Dear Penny Stock Millionaire,

A big part of being a self-sufficient trader is learning how to not take big risks.

You have to learn to recognize big risks and you have to know when to cut losses. Rule #1 is to cut losses quickly. But with some of these plays, you can’t always do that.

My goal is to help you stay safe. Right now, I see way too many students engaging in risky trading strategies.

This is where it gets interesting from a teaching standpoint. There are strategies you can use to try to make money. But they often come with the risk of decimating your account. And that can happen with just one trade…

I just don’t think it’s worth it. And it’s my job to teach you everything I’ve learned in my 20+ years of trading. I want to help you learn to trade safer and smarter.

So let’s get into how to limit your risks when trading…

Know the Risks of Short Selling

I’ve said this a million times: I don’t recommend short selling for new traders.

First of all, shorting opens you up to the risk of losing your entire account. Say you’re shorting a stock and it goes against you. And you don’t — or can’t — cut losses … You could lose the money you put into the trade AND your entire account.

Even worse, you can end up owing your broker by the time you get out.

Shorting low-float stocks on a Friday morning in a hot sector is especially risky. Low floats can spike super fast, so it can be hard to cut losses quickly.

None of my students should get into this kind of risky trade. It goes against everything I teach.

But there are still too many students taking these risky positions. Maybe they get lucky and have a few wins. And that leads them to mistakenly believe they’re on the right track. But in reality, they’re risking their entireaccount and more.

That’s why I say short sellers are the new promoters. They’re not telling people the whole story. They don’t lay out all the risks.

Short sellers can have decent wins over time. Some may have 5%–10% gains and win 60%–80% of the time. That’s not that far off from my track record.

But it just takes one wrong trade to blow up. You risk losing everything and more. That’s the problem with shorting. And too many people don’t understand that. With one trade, you can wipe out months, or even years, of gains.

When you’re a new trader, you should focus on the process and following the rules. Take only the best setups. Develop good trading habits.

You also gotta…

Recognize When You’re Being Stubborn

You have to recognize when you’re being stubborn. This can happen to traders on the long side and the short side.

But there’s a key difference in terms of risk. When I long stocks, I don’t risk all my money. I don’t even risk a big percentage. When you short, your risk can be exponential — no matter your position size. You don’t know how high these stocks can go. More on that in a bit.

Losses are part of trading. You’ll never be right 100% of the time. Even I still make mistakes and take losses. But I always cut losses quickly.

New traders tend to take positions and they don’t even know why. Sometimes they trade just for the sake of doing it. Sometimes they’re revenge trading.

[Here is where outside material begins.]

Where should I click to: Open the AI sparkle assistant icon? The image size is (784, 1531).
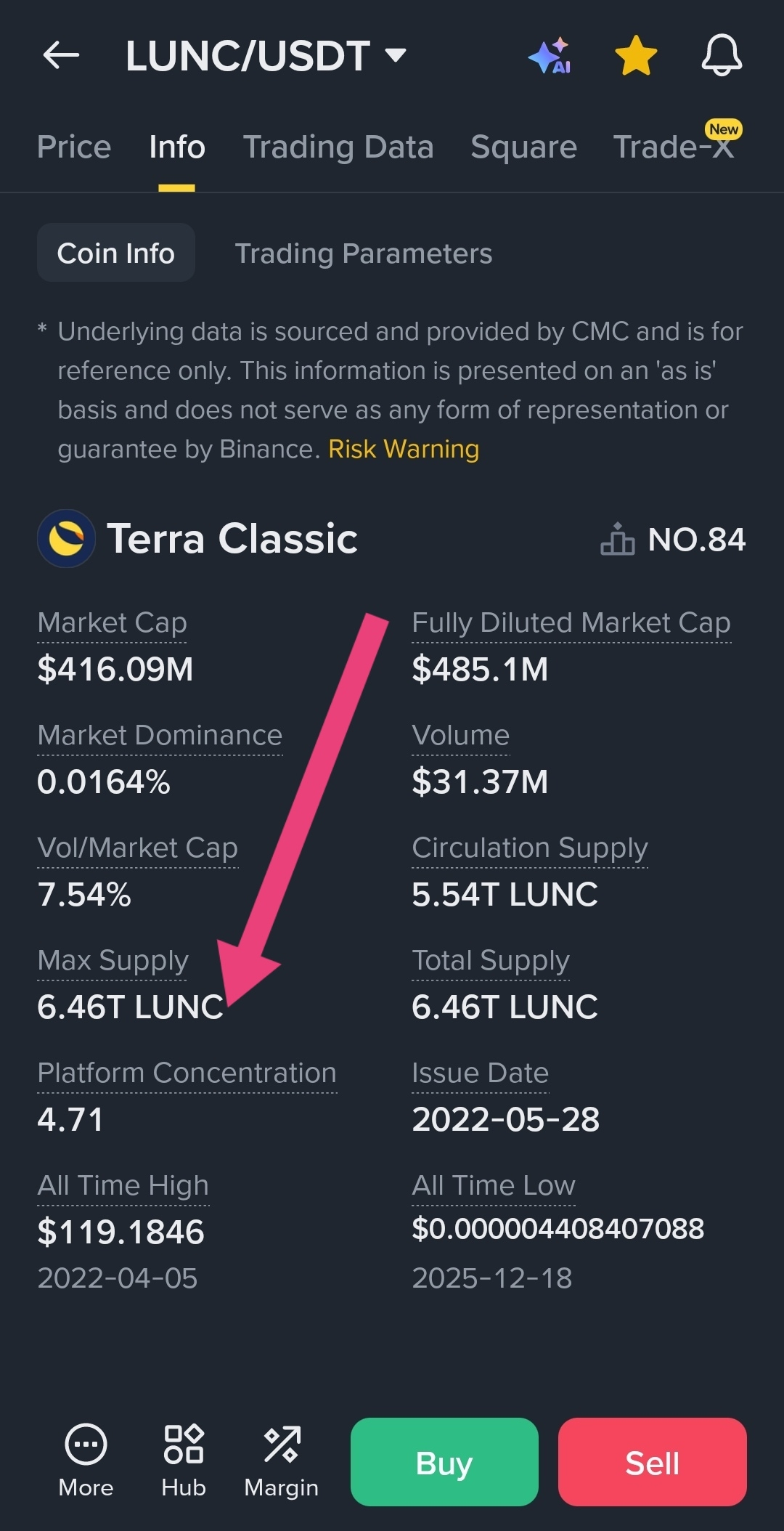[x=550, y=55]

It’s the wrong mindset, and it’s not trading with a strategy or plan. And when those trades go against them, they don’t want to admit they’re wrong and take a loss. They start to hold and hope.

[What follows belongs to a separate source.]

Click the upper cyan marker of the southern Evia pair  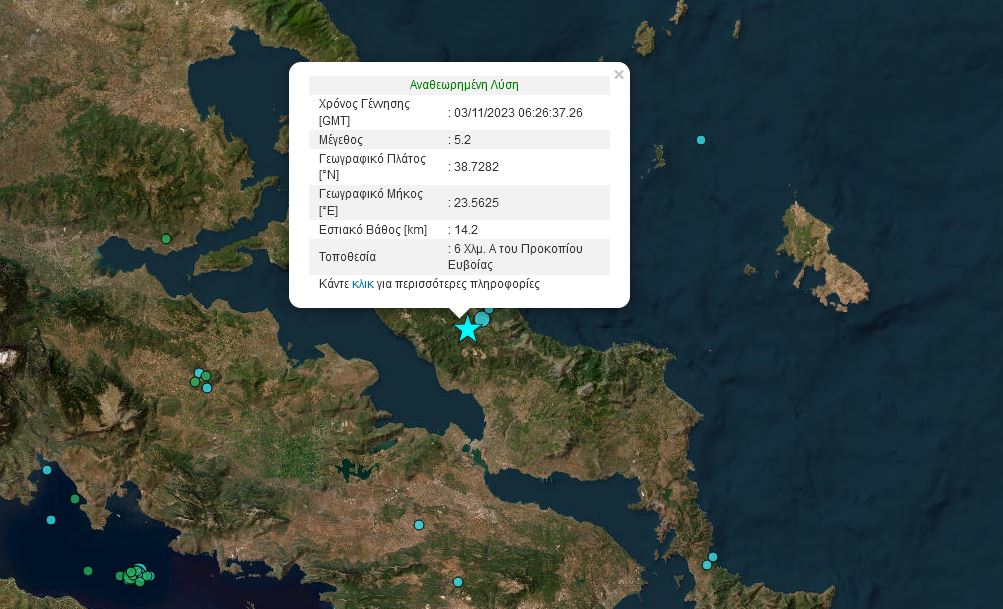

Don’t be so stubborn that you blow up your account. Learn how to cope with your losses. It blows my mind how cocky some new traders are. They can open themselves up to unlimited losses. Especially on the short side.

You might think it won’t happen to you, but it can. Even my top student Tim Gritanni admits that his biggest six-figure loss was on a short position. Guess what happened … Yep, he got stubborn and didn’t cut losses.

That brings me to…

The Most Dangerous Trade

Recently, in one of my chat rooms, a student was shorting a low-float hot sector stock on a Friday morning. This student was asking everyone in the chat room if they agreed with the position… Nope!

I would never short a hot sector play on a Friday morning. It’s like asking to be punished.

This play went against all my rules. In fact, Grittani was actually long in the same stock.

Here’s the thing…

You can be trading a small position… And you can back it up with a solid trading record… You might even argue that you’ll cut losses quickly…

The problem is, if the play breaks out big, you can’t always cut losses quickly.

In a hot sector, news can drop at any time. A single press release can spike the stock.

Any news can bring more buyers to the stock and create a massive spike. Or the SEC could halt it, and then it re-opens higher. That makes it impossible to cut losses. There are just too many things you can’t predict.

The Bottom Line

I don’t want to see any of my students in a position where they lose big. If you have to argue about your position to justify it to yourself and others, it’s probably not a good trade.

The point is, even if you’re trading small size, why take the risk? Why waste your time with low-odds setups? You’re only creating bad habits.

Shorting a play like this is way too risky. There are better plays out there where you’re not risking losing your entire account.